Requirement
Each of the lines below must be retyped character for character.

Records excerpted from a collection
....

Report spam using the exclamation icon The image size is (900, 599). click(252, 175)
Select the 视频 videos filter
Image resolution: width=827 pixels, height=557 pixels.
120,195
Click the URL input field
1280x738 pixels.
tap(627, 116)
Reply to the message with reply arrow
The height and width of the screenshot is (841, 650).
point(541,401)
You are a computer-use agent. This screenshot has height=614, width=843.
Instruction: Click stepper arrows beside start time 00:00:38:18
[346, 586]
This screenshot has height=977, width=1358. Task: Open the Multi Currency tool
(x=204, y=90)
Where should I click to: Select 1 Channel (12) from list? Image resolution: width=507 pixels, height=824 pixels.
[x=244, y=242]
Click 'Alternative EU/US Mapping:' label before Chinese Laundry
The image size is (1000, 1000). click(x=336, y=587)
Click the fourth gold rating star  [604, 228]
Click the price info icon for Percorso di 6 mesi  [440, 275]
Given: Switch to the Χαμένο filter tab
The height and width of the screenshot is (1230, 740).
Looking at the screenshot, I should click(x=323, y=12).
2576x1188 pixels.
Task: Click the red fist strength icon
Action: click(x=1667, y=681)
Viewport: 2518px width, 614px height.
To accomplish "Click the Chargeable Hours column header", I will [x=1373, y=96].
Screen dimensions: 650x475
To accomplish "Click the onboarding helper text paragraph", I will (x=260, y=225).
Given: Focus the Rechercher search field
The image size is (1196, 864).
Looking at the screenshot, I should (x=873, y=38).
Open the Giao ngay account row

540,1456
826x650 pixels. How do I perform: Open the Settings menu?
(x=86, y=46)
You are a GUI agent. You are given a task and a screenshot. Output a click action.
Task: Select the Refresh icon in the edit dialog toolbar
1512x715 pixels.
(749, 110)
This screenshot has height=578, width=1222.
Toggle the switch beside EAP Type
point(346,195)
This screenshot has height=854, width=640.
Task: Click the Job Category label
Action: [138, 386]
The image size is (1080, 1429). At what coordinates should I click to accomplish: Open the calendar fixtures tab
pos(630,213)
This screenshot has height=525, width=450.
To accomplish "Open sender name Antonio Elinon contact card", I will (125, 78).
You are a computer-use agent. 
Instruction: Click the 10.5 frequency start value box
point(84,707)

....

Reply
Report spam using the exclamation icon The image size is (900, 599). click(252, 175)
Select the 视频 videos filter
Image resolution: width=827 pixels, height=557 pixels.
120,195
Click the URL input field
1280x738 pixels.
tap(627, 116)
Reply to the message with reply arrow
The height and width of the screenshot is (841, 650).
point(541,401)
You are a computer-use agent. This screenshot has height=614, width=843.
Instruction: Click stepper arrows beside start time 00:00:38:18
[346, 586]
This screenshot has height=977, width=1358. Task: Open the Multi Currency tool
(x=204, y=90)
Where should I click to: Select 1 Channel (12) from list? Image resolution: width=507 pixels, height=824 pixels.
[x=244, y=242]
Click 'Alternative EU/US Mapping:' label before Chinese Laundry
The image size is (1000, 1000). click(x=336, y=587)
Click the fourth gold rating star  [604, 228]
Click the price info icon for Percorso di 6 mesi  [440, 275]
Given: Switch to the Χαμένο filter tab
The height and width of the screenshot is (1230, 740).
Looking at the screenshot, I should click(x=323, y=12).
2576x1188 pixels.
Task: Click the red fist strength icon
Action: click(x=1667, y=681)
Viewport: 2518px width, 614px height.
To accomplish "Click the Chargeable Hours column header", I will [x=1373, y=96].
Screen dimensions: 650x475
To accomplish "Click the onboarding helper text paragraph", I will (x=260, y=225).
Given: Focus the Rechercher search field
The image size is (1196, 864).
Looking at the screenshot, I should (x=873, y=38).
Open the Giao ngay account row

540,1456
826x650 pixels. How do I perform: Open the Settings menu?
(x=86, y=46)
You are a GUI agent. You are given a task and a screenshot. Output a click action.
Task: Select the Refresh icon in the edit dialog toolbar
1512x715 pixels.
(749, 110)
This screenshot has height=578, width=1222.
Toggle the switch beside EAP Type
point(346,195)
This screenshot has height=854, width=640.
Task: Click the Job Category label
Action: [138, 386]
The image size is (1080, 1429). At what coordinates should I click to accomplish: Open the calendar fixtures tab
pos(630,213)
This screenshot has height=525, width=450.
To accomplish "Open sender name Antonio Elinon contact card", I will (125, 78).
You are a computer-use agent. 
Instruction: Click the 10.5 frequency start value box
point(84,707)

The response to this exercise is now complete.